For every line in the records that has the word "computer", make a copy.

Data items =
───
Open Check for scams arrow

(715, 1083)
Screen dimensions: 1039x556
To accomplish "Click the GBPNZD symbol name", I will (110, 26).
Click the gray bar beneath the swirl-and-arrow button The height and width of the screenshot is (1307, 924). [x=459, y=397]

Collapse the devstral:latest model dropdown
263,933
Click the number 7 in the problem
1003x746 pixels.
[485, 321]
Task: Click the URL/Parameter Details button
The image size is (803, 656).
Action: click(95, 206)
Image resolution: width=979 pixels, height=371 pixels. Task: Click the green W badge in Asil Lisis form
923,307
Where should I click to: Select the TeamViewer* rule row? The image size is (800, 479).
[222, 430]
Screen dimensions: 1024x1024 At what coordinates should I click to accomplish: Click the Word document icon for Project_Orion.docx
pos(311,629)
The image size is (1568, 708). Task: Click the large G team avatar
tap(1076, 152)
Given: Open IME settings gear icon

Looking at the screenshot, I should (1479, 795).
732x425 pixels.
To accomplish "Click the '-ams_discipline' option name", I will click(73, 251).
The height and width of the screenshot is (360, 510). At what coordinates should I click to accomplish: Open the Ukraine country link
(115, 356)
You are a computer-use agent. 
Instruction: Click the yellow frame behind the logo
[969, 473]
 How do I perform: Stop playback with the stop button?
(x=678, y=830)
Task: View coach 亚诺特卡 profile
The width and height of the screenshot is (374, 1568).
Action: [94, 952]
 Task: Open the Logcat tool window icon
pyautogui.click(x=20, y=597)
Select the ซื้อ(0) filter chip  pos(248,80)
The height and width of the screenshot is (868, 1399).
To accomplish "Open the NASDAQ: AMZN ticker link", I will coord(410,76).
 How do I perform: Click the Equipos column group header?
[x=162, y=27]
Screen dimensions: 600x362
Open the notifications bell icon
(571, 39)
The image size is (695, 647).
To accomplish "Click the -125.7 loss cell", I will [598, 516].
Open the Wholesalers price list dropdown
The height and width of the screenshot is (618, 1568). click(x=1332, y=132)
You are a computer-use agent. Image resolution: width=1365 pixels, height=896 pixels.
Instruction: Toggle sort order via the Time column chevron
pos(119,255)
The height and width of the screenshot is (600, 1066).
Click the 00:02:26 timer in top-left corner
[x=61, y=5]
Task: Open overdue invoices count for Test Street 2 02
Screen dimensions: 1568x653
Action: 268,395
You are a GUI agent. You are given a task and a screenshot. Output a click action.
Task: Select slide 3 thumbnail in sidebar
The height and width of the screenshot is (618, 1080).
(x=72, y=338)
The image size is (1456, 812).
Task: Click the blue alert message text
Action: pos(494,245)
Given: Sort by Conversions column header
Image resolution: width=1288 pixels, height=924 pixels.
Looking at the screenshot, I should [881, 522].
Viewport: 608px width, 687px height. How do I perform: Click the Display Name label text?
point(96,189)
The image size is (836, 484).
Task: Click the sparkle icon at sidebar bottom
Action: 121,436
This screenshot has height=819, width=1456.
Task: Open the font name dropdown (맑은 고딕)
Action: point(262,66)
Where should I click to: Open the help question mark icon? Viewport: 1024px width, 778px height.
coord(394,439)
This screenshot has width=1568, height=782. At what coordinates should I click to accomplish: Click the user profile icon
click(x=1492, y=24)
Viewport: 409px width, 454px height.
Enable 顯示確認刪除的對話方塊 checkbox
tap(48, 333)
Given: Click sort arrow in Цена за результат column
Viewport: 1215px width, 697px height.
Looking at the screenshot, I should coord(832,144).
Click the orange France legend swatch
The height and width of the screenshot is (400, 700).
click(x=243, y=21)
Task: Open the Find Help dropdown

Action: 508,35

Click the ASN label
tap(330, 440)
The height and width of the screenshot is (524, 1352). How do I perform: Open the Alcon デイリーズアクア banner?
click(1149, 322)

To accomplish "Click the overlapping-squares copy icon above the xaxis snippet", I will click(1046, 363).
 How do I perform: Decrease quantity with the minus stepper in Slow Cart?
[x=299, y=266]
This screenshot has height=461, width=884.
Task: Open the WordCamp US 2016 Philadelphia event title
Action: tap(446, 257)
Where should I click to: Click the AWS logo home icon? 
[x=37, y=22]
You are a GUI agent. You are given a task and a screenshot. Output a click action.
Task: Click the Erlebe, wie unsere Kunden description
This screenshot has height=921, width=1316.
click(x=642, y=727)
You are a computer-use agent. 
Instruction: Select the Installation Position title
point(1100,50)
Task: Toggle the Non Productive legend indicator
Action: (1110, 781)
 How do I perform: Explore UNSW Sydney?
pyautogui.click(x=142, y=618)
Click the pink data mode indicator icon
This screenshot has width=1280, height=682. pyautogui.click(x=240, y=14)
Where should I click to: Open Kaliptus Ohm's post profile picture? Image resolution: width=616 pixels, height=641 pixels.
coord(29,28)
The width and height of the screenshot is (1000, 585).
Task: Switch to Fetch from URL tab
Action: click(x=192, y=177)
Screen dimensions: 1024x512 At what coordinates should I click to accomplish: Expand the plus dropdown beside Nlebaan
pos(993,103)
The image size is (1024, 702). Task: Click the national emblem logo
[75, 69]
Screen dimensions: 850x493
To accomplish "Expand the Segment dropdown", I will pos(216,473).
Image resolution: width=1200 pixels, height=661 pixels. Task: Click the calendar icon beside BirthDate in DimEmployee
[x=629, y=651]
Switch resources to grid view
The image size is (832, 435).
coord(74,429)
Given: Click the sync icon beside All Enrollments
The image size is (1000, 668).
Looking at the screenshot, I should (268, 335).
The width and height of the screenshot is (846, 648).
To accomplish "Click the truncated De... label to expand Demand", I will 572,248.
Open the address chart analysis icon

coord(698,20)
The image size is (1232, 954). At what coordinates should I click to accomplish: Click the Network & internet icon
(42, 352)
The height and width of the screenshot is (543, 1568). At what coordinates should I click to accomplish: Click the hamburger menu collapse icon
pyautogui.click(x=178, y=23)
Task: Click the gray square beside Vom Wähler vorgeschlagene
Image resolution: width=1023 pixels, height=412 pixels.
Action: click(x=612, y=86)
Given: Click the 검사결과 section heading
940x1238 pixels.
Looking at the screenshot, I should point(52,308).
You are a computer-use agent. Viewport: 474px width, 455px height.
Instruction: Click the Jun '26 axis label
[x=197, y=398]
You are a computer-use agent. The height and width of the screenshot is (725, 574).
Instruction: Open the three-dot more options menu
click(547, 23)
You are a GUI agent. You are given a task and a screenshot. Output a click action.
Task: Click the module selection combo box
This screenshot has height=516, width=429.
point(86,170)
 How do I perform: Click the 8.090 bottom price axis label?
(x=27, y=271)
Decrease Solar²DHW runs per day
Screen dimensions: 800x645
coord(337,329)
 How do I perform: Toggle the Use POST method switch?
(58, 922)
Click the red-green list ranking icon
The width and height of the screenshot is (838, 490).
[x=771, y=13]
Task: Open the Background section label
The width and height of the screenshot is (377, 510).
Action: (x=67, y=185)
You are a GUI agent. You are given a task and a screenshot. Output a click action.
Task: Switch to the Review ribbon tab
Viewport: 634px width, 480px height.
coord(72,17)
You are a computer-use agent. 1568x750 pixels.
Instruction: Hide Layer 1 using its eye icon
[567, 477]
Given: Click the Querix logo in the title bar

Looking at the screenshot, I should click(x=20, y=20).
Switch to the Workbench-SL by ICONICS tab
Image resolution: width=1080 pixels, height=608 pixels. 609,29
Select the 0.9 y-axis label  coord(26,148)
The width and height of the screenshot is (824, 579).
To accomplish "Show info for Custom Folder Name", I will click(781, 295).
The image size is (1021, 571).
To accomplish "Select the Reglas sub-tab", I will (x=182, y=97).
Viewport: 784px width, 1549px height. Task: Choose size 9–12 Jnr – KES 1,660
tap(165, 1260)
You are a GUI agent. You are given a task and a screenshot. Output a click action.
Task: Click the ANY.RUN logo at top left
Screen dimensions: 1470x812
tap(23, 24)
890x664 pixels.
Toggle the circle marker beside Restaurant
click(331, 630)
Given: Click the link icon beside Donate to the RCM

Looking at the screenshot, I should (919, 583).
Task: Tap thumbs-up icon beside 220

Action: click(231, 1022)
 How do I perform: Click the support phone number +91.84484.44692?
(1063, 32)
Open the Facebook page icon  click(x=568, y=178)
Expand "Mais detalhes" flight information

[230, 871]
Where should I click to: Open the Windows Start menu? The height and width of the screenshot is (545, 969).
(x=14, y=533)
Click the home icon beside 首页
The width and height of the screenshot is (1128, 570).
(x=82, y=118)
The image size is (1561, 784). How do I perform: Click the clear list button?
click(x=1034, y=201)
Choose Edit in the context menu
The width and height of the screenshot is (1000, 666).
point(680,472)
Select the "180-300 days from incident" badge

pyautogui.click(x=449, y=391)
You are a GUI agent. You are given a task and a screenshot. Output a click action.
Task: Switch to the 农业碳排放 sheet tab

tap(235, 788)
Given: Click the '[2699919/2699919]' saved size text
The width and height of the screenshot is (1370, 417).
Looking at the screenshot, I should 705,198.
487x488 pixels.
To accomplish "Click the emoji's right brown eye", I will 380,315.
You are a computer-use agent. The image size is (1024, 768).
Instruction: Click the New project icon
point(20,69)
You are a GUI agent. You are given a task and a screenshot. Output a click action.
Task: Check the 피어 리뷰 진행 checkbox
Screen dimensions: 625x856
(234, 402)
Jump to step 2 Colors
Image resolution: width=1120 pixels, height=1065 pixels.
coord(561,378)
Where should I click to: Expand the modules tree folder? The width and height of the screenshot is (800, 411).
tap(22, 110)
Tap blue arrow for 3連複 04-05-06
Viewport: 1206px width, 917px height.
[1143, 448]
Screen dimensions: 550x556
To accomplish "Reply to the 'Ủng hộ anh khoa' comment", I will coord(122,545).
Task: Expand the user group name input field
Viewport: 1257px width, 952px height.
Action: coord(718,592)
───
Written response =
You are a computer-use agent. 
You are a computer-use agent. Image resolution: width=1365 pixels, height=896 pixels.
You are a computer-use agent. 
You are a computer-use agent. Viewport: 474px width, 455px height.
You are a computer-use agent. The height and width of the screenshot is (725, 574).
You are a computer-use agent. 1568x750 pixels.
You are a computer-use agent. The image size is (1024, 768).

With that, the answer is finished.